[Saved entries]
■ ■ ■ ■ ■
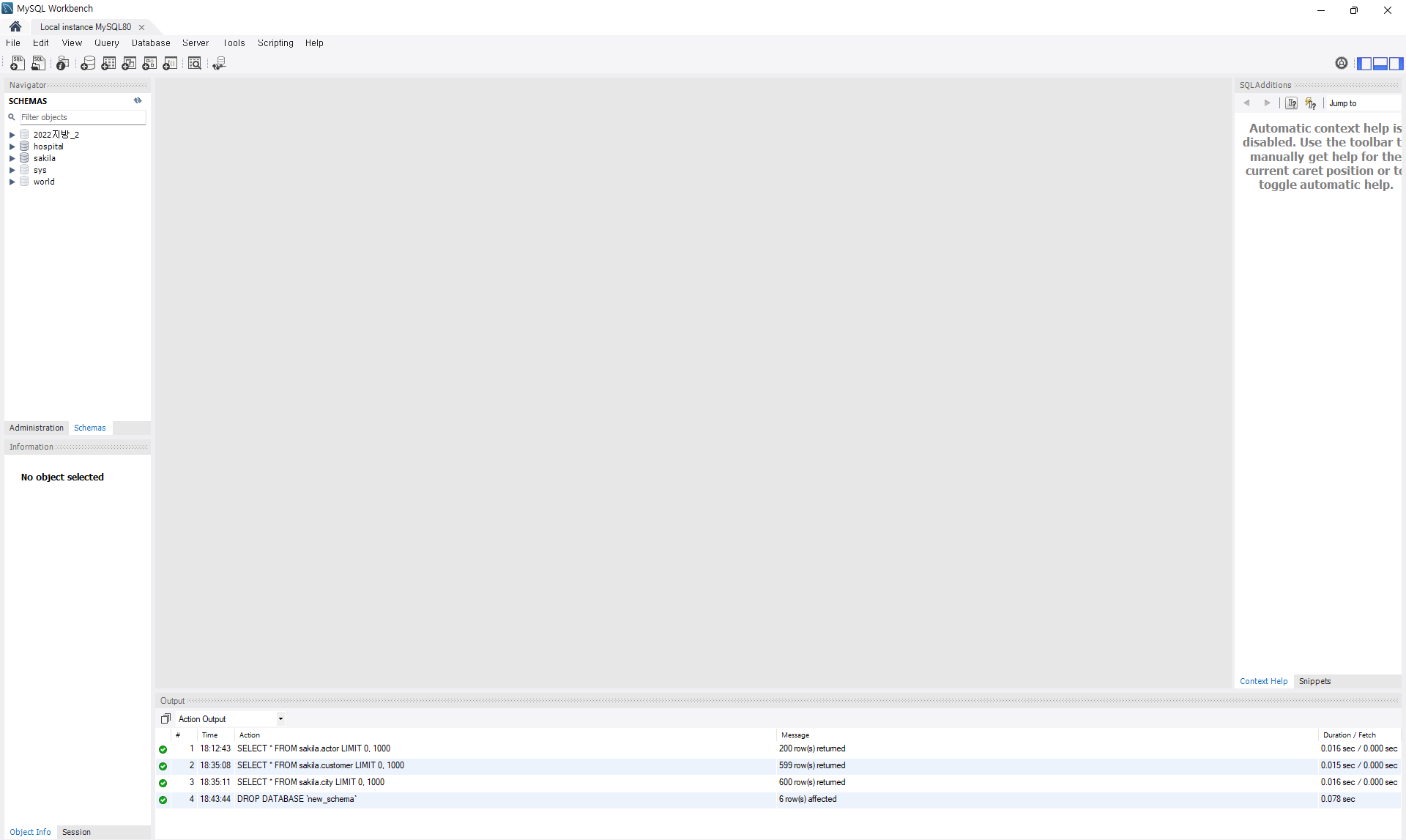Switch to the Snippets tab
This screenshot has height=840, width=1406.
coord(1314,681)
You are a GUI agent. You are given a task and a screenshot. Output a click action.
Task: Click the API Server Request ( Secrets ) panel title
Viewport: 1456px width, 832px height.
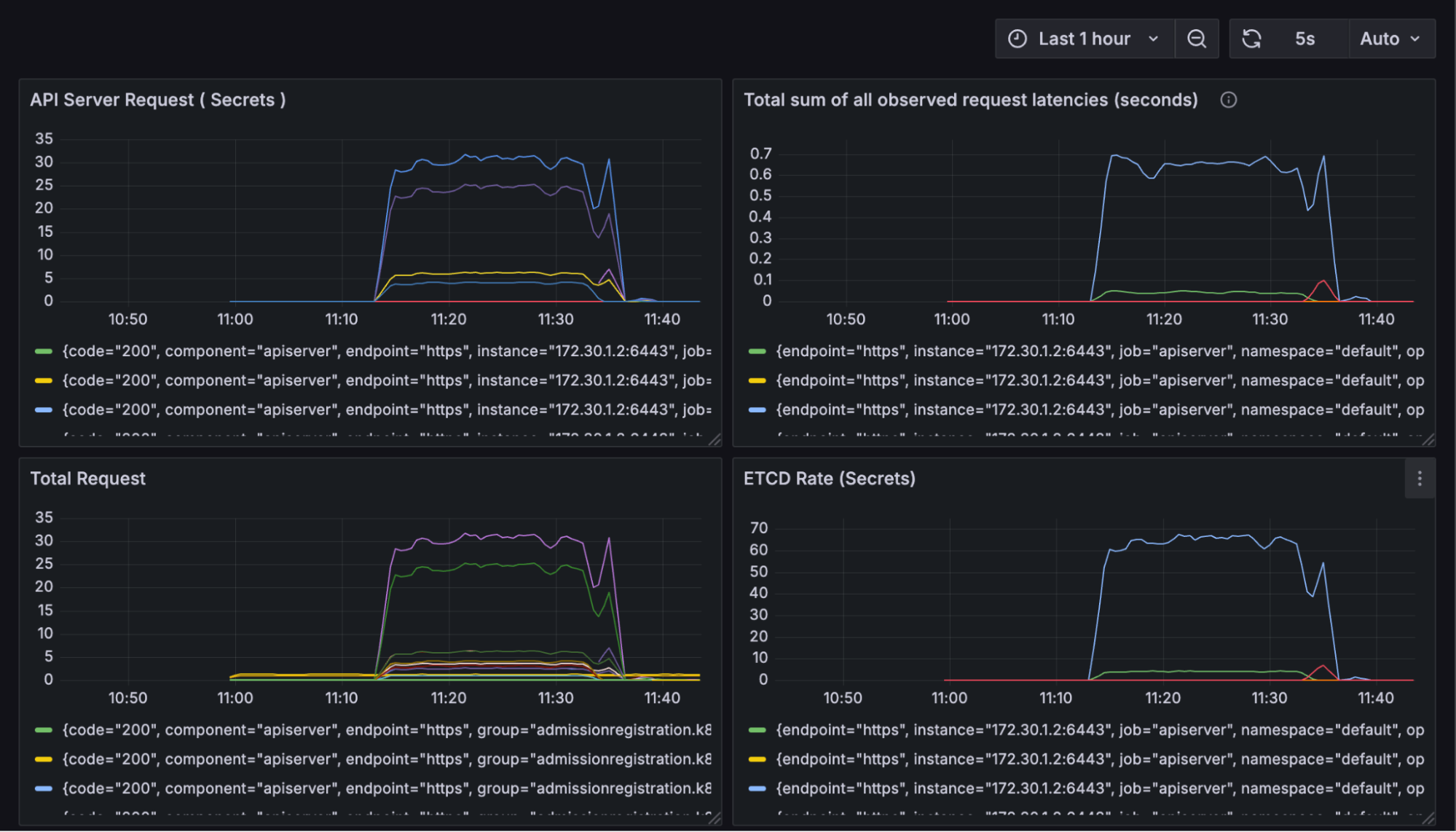[x=157, y=100]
■ ■ ■ ■ ■
Begin at the line containing "You are a GUI" and transcribe exactly every line through the end of the records, both ends included, leaving the pictures out.

You are a GUI agent. You are given a task and a screenshot. Output a click action.
Task: Click the API Server Request ( Secrets ) panel title
Viewport: 1456px width, 832px height.
[x=157, y=100]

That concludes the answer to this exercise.